Exercise description
Recast the lines starting with the line that contains "The height and" and going on through the line that contains "(428, 198)." as a two-column CSV with the headers text and answer. Put each piece of text with its answer on one row, each in a single quoted field, with line breaks turned into spaces.

Exercise input
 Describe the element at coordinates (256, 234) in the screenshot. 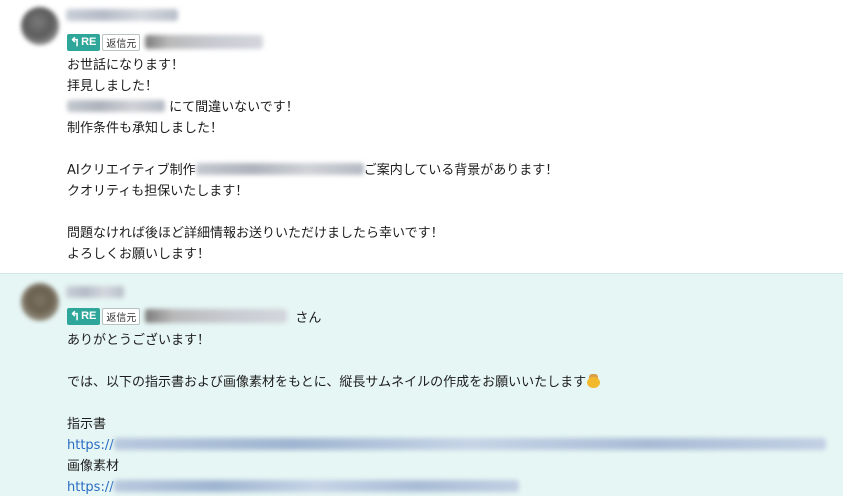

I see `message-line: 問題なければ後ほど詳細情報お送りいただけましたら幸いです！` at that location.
...
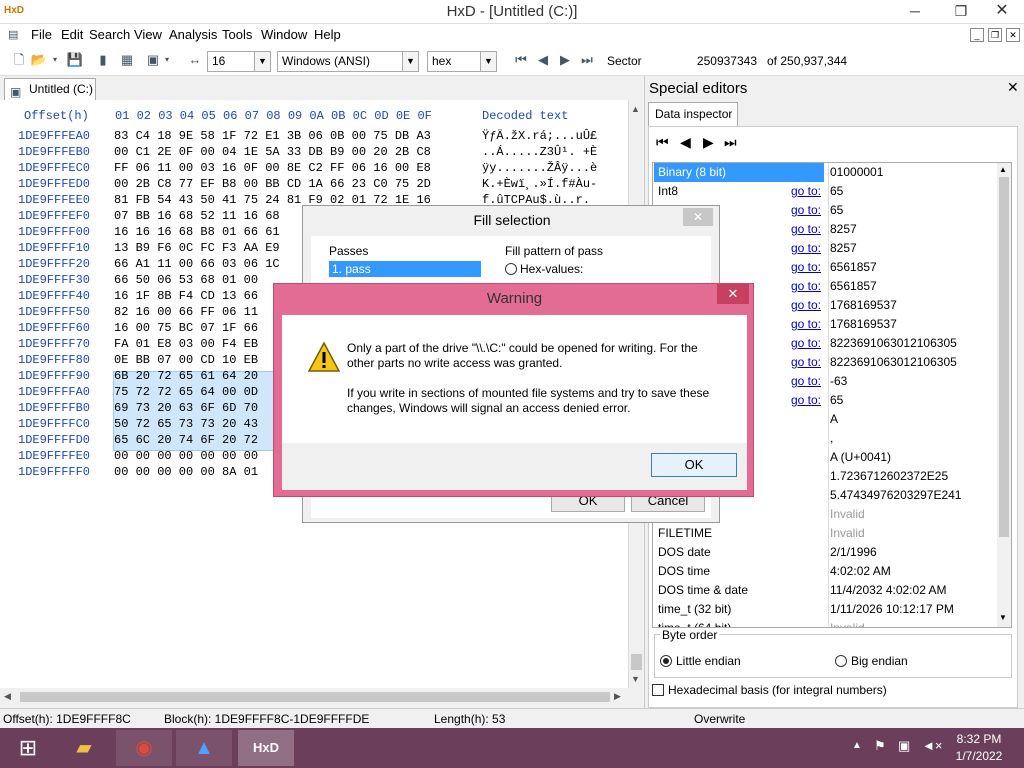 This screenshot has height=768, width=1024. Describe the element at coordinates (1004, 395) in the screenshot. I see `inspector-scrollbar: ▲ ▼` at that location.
* * *
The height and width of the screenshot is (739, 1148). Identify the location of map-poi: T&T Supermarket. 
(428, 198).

Response
text,answer
"The height and width of the screenshot is (739, 1148). Identify the location of map-poi: T&T Supermarket.","(428, 198)."